Wednesday, November 10, 2010

Week 39

Well, we have one more week until the big Due Date.  Not that I believe in due dates.  Did you know that only 5% of women have their babies on their due dates? 

I saw the doctor yesterday and it was a nonevent.  I had myself wound up pretty tightly about it.  I just knew that my doctor was going to turn into a pushy mean lady who would make me pick a date to induce.  I was also worried that she was going to try and get me started in her office.  There are things that I have heard about, but never had done to me that I was terrified of, I think I would have had to ask for Nurse Hilde to come in and hold my hand. 

But, yet again, I was worrying for nothing.  She did check my progress, which hasn't changed.  I am still a 3 and not very effaced although baby is firmly in position in my pelvis. She did not try any "procedures" on me to hurry things along.  She did ask me if I was still wanting to go into labor spontaneously.  We talked about what would happen next week when I reached the magic number.  Most doctors have a firm date that they don't like to go past because of the increase in risk of still birth.  So we talked about how induction would work and what days of the week it would be on, all the practical stuff.

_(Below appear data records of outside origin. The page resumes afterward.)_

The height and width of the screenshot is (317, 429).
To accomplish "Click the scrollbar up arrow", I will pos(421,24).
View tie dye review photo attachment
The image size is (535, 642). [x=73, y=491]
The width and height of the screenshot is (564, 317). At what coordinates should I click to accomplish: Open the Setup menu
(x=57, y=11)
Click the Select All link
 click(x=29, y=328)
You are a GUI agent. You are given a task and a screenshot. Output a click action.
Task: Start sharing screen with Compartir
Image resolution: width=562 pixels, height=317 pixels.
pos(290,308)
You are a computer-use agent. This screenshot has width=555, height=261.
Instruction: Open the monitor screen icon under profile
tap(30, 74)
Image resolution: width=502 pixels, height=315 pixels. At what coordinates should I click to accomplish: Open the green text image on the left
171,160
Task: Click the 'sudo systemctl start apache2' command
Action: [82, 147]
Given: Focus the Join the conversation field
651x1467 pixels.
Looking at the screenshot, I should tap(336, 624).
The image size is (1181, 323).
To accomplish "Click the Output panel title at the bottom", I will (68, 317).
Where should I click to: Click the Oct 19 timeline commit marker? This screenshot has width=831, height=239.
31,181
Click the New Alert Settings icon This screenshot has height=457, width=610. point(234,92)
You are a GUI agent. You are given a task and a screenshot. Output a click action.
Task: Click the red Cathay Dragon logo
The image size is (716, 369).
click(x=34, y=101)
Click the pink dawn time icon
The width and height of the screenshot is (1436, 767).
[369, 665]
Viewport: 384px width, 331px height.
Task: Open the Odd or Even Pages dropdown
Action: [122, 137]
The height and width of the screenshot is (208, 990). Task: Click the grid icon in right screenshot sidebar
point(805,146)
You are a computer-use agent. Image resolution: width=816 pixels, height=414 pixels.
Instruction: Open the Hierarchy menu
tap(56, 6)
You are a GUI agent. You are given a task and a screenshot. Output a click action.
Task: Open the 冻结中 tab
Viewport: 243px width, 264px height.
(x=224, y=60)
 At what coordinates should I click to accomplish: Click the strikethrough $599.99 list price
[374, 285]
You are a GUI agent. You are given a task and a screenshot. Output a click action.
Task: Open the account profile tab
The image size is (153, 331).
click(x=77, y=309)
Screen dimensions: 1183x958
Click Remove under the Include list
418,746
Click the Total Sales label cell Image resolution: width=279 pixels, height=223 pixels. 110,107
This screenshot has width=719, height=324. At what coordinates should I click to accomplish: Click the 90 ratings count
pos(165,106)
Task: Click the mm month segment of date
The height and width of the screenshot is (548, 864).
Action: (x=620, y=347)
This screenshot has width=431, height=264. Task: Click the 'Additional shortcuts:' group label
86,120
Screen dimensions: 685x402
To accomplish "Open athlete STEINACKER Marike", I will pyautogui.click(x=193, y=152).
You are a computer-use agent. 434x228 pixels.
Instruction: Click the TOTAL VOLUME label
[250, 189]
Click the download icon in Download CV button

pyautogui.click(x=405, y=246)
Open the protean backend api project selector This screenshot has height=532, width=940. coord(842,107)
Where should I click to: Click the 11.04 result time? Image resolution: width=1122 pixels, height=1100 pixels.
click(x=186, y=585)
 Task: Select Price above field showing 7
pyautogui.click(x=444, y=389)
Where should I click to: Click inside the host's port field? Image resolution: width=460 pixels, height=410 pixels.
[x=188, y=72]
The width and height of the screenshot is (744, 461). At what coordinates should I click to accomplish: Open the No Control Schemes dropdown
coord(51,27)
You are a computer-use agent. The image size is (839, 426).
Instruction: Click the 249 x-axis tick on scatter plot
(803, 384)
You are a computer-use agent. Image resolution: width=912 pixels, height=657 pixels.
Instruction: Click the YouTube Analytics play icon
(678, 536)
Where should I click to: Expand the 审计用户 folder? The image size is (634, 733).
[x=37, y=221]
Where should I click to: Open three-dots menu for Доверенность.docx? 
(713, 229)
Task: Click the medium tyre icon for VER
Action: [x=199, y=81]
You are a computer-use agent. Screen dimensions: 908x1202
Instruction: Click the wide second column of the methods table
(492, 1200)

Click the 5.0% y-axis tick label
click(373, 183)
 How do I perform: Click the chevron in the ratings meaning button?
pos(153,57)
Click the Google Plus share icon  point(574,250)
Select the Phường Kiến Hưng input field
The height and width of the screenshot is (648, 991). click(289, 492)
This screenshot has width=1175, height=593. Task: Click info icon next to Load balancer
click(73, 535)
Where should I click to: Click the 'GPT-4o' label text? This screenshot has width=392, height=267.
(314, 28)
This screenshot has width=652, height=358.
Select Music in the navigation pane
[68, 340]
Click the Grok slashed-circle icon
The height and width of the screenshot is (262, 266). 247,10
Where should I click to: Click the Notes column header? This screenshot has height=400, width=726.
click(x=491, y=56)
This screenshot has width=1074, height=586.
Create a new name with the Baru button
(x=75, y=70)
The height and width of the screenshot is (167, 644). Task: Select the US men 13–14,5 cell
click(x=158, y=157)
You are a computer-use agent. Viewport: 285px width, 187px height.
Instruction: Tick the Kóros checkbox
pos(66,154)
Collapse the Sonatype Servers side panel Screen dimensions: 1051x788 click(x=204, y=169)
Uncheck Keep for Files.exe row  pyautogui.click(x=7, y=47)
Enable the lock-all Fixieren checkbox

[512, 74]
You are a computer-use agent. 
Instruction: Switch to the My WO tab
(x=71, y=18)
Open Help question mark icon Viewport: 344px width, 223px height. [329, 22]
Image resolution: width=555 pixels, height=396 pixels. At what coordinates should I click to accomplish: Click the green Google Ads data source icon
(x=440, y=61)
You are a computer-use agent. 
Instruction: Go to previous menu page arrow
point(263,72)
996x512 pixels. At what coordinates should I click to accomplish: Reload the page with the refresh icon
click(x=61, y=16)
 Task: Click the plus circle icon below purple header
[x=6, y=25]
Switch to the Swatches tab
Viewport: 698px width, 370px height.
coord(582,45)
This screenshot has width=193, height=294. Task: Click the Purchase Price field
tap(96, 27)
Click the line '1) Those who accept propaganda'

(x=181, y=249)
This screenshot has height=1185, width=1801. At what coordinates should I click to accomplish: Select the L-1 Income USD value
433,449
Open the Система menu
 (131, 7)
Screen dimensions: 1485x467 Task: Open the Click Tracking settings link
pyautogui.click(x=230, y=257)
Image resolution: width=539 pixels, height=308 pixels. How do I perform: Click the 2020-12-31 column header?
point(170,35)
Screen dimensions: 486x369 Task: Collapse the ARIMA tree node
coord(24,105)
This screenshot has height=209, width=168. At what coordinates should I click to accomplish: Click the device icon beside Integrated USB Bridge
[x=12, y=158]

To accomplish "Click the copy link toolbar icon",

Now I just have to figure out how to go into labor before we get to next week.  I certainly don't want to endanger my baby.  But I also don't want to induce just for convenience sake.  I know so many people who go overdue without any issues.  I truly hope that this decision is taken out of my hands. 

The good news is that I feel great.  I felt awful a month ago and couldn't imagine making it this far.  But it hasn't been bad.  I have definitely reached the 'big as a whale' stage where I couldn't possibly ever be attractive again.  But as far as sleeping, that is fine.  My kids wake me up more than my bladder.  And I don't have much pain any more, no sciatica, no belly button pain.  I am just ungainly and can't reach anything south of the border.  I am definitely ready, but of all the pregnancy weeks and ups and downs, this past one hasn't been bad.